Nine months, one court order and a lot of chasing: Chiang Mai man finally gets his dog back

 | Tue 19 May 2026 14:08 ICT

Kulthawat Phaosuwanna and his wife have been reunited with their three-year-old mixed-breed dog, Jao Du, after a theft case that dragged on for nine months, required a court ruling and still needed the intervention of Watchdog Thailand Foundation volunteers before the handover actually happened.

Jao Du disappeared from the family’s village on 17th August 2025. Kulthawat had taken the dog in as a stray, covering his food, vaccinations and veterinary care, and treating him as a member of the family. When witnesses reported seeing someone enter the village with an animal cage and leave with the dog, Kulthawat found the dog and filed a police report at Hang Dong Police Station on 20th August, and after attempts to negotiate the dog’s return failed, lodged a formal theft complaint on 25th August, backed by photographs, video footage and veterinary records.

The Chiang Mai Provincial Court ruled on 24th February 2026, ordering the return of the dog or a payment of 200,000 baht if the animal was found to be injured or dead.

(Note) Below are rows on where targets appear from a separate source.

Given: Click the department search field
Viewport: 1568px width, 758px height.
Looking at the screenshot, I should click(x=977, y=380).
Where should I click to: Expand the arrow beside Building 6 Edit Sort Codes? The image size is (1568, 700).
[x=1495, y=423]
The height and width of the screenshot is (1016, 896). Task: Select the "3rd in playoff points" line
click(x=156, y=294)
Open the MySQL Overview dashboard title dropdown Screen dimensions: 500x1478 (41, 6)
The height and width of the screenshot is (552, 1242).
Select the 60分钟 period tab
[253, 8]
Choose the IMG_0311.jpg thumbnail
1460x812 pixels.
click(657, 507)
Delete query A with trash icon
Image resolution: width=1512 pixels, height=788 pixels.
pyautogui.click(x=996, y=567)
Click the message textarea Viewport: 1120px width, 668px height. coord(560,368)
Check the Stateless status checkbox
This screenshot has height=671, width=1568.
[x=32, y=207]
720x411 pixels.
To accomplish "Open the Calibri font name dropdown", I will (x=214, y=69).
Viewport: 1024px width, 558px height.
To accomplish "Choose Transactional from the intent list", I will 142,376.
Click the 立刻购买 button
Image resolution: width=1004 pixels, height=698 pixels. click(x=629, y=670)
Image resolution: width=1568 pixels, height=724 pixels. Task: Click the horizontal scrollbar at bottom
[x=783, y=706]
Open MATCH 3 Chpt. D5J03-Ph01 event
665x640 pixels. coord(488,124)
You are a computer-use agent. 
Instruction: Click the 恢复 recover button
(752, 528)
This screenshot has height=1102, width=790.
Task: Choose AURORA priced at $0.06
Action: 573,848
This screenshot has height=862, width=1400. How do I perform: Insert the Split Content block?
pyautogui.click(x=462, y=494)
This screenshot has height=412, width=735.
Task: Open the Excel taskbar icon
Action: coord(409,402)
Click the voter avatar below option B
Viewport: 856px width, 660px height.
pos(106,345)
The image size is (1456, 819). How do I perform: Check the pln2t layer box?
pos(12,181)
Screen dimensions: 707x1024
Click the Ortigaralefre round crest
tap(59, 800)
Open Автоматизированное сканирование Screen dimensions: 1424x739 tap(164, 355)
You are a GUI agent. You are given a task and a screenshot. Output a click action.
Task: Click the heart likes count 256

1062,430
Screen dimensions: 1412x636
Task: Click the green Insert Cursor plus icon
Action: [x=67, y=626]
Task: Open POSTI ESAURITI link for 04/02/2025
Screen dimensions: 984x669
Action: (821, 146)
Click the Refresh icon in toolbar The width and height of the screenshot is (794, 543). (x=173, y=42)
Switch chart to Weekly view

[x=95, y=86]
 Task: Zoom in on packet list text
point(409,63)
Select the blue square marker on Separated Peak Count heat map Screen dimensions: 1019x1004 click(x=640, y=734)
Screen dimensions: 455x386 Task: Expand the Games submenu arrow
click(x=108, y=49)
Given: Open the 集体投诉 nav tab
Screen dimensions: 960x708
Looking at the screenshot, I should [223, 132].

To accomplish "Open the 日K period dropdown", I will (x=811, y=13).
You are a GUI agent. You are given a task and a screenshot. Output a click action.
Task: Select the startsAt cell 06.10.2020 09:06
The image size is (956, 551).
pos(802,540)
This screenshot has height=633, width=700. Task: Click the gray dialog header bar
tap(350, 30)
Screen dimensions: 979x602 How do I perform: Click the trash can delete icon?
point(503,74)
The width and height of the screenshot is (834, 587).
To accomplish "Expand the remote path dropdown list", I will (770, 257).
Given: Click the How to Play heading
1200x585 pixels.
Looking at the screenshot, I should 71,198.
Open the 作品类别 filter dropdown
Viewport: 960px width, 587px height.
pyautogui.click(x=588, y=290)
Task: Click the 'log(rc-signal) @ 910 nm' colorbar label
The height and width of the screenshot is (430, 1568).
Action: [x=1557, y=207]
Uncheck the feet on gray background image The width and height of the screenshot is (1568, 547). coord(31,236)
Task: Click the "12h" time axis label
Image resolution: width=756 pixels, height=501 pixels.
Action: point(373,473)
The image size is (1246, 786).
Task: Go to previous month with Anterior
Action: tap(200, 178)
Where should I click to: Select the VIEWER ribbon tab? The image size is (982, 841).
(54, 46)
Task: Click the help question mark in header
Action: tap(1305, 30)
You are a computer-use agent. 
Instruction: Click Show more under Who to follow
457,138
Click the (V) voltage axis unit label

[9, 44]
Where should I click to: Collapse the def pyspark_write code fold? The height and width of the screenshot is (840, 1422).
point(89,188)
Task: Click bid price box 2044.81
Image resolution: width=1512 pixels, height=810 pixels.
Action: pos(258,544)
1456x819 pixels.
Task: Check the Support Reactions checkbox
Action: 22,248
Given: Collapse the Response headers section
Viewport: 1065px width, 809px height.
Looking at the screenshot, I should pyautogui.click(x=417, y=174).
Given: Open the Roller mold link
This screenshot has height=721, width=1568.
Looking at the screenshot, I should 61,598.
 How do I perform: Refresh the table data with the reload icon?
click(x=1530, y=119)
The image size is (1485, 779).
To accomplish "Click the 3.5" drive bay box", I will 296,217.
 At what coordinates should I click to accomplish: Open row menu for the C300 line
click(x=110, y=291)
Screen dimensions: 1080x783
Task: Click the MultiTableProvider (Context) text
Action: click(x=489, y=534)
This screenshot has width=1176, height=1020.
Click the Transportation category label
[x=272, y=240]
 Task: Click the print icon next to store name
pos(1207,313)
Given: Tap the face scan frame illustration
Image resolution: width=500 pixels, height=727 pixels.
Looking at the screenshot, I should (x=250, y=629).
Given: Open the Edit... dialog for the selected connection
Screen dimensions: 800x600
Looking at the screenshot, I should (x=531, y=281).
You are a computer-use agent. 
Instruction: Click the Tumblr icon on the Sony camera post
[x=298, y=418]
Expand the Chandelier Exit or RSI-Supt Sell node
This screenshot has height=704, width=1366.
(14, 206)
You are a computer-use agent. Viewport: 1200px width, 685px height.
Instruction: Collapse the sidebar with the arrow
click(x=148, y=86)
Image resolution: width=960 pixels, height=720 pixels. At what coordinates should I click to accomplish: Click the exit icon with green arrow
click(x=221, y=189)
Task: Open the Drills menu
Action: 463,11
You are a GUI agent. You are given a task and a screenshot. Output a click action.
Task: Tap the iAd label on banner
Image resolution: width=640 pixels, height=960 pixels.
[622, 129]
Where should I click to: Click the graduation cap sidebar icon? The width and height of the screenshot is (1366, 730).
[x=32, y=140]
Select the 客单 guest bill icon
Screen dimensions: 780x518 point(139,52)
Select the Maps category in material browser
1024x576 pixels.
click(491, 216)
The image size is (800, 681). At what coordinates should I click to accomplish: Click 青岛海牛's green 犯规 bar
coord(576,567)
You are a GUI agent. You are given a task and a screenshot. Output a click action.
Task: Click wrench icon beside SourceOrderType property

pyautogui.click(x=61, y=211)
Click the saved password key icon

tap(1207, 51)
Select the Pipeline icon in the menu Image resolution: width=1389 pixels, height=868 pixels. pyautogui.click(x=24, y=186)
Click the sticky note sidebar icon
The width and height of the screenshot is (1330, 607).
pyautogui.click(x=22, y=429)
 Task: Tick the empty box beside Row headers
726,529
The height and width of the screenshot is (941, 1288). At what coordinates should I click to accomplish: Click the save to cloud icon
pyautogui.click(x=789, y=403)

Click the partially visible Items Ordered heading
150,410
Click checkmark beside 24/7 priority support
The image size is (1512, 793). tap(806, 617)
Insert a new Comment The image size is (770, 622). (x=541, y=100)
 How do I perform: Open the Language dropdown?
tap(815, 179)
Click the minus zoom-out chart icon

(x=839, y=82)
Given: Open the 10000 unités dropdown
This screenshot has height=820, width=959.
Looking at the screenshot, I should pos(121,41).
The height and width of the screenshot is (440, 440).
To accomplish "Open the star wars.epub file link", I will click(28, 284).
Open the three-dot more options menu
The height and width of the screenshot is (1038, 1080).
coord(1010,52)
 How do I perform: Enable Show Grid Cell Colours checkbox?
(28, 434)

Even then, the family still could not retrieve him. A case-finalised certificate was issued on 20th April, and on 23rd April, Kulthawat and the foundation were still having to petition Region 5 Police, Chiang Mai Provincial Police, Hang Dong Station and the Chiang Mai Prosecutor’s Office to compel the handover.

A complicating factor throughout was that the dog — classed as living evidence — had at points been held not by a neutral authority but by a third party who also claimed ownership, saying that they had the dog first and merely came to fetch it back, leaving Kulthawat unable to verify the animal’s condition or welfare.

On 14th May, Jao Du was finally transferred to the Santisuk Foundation for Stray Dogs and Cats in San Pa Tong as a neutral holding point. When Kulthawat walked into the enclosure — home to more than 300 dogs — Jao Du immediately leapt at him.

Watchdog Thailand, which supported the family through the process, noted that the case raises a question the system has yet to answer cleanly: when a court has ruled and a case is closed, why should the victim still have to chase a living piece of evidence across multiple agencies to get it back? The foundation also called for clearer legal standards protecting those who genuinely care for stray animals, and preventing people who abandoned or neglected an animal from easily reclaiming ownership over those who took on real responsibility.